Los minutos pasaron. Independiente con más ímpetu que buen juego intentó incomodar a Lautaro Petruchi, pero no lo logró. Gimnasia, por su parte se plantó bien en la línea defensiva y contó con algunas aproximaciones que no llegaron a buen puerto.
Cuando todo parecía indicar que los equipos se irían al descanso sin modificaciones en el marcador, llegó un error que el Mensana pagó caro. Ulises Sánchez la perdió en mitad de cancha, Luciano Paredes había pasado al ataque y el Rojo aprovechó ese hueco defensivo.
Luego de un rebote, en el que todo el dueño de casa reclamó mano, la melota le quedó a Ignacio Malcorra. En primera instancia ensayó un débil remate de derecha. Con fortuna, el rebote volvió a quedar en sus pies y, de zurda, la acomodó al palo derecho de un Petruchi que nada pudo hacer.
El Lobo y el Rojo, a mano
Gimnasia tuvo en los primeros segundos una situación que podría haber cambiado el rumbo del encuentro. Una escalada de Franco Saavedra por izquierda terminó con un centro que cruzó toda el área. Era soplarla, pero nadie apareció por el punto penal.
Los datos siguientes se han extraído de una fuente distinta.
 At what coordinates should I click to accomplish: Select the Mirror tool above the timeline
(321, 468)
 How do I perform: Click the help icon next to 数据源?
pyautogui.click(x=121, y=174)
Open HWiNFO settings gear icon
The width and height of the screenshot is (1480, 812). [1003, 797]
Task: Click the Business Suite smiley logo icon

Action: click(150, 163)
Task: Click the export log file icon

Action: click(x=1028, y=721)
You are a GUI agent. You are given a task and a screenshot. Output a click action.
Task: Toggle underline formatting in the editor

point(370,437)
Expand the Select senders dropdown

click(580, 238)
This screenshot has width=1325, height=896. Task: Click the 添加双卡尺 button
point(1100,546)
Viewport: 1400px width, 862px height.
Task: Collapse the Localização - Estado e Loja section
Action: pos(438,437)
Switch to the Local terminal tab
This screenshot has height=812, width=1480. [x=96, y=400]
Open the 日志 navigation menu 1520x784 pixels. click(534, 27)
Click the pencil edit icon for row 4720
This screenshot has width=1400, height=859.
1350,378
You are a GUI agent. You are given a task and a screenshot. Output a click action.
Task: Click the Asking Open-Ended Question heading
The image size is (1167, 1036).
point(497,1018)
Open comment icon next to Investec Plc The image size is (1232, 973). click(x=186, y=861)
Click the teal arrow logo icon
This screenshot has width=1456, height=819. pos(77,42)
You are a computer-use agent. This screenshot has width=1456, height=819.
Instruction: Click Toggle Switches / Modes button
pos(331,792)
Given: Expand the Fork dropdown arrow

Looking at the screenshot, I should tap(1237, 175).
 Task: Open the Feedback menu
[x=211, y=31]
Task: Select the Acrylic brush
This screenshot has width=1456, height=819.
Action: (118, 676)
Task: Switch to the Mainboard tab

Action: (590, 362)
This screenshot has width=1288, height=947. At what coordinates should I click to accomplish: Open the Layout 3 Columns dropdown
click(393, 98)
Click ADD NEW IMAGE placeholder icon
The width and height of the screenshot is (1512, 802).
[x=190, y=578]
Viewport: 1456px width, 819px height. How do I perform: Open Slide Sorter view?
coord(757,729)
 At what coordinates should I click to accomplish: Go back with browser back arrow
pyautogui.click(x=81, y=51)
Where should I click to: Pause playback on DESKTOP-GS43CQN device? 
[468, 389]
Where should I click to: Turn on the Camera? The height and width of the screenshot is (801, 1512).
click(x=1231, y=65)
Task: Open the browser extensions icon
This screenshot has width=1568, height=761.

A los 13', llegó la respuesta de Independiente. Un centro de Matías Abaldo parecía no llevar peligro. El propio Saavedra, que estaba solo y con tiempo, la peinó. Sorpresivamente para él, en su espalda parado detrás suyo estaba Gabriel Ávalos.
El delantero paraguayo, que viene de convertirle un golazo de tijera a Independiente Rivadavia, se vio sorprendido por la llegada de la pelota. De sobrepique, le pegó de zurda y la terminó mandando a la tribuna.
Con el correr de los minutos Gimnasia se fue convirtiendo en un manojo de nervios. La impaciencia de los hinchas y el desorden dentro del campo, sobre todo en mitad de cancha, hicieron que el Lobo comience a sufrir el partido.
Y casi sin proponérselo, Independiente comenzó a tener la pelota y convertirse en el protagonista de las acciones. El Mensana tuvo que esperar hasta los 25 para contabilizar una llegada. El ingresado Luciano Cingolani remató desde afuera del área y Rodrigo Rey, sin mayores inconventientes, se quedó con el disparo.
A los 45 minutos, Sebastián Valdez pecó de exceso de confianza al querer enganchar cerca de su área y, tras perder la pelota tuvo que cometer una infracción que le valió la segunda amarilla. Como consecuencia, el Rojo terminó contra las cuerdas y con un hombre menos.
Gimnasia, de muy mal segundo tiempo, fue con todo en busca del arco rival. Con el empuje de su gente y con mucha más actitud que buen fútbol, se pasó los cinco minutos de adición en el campo de la visita.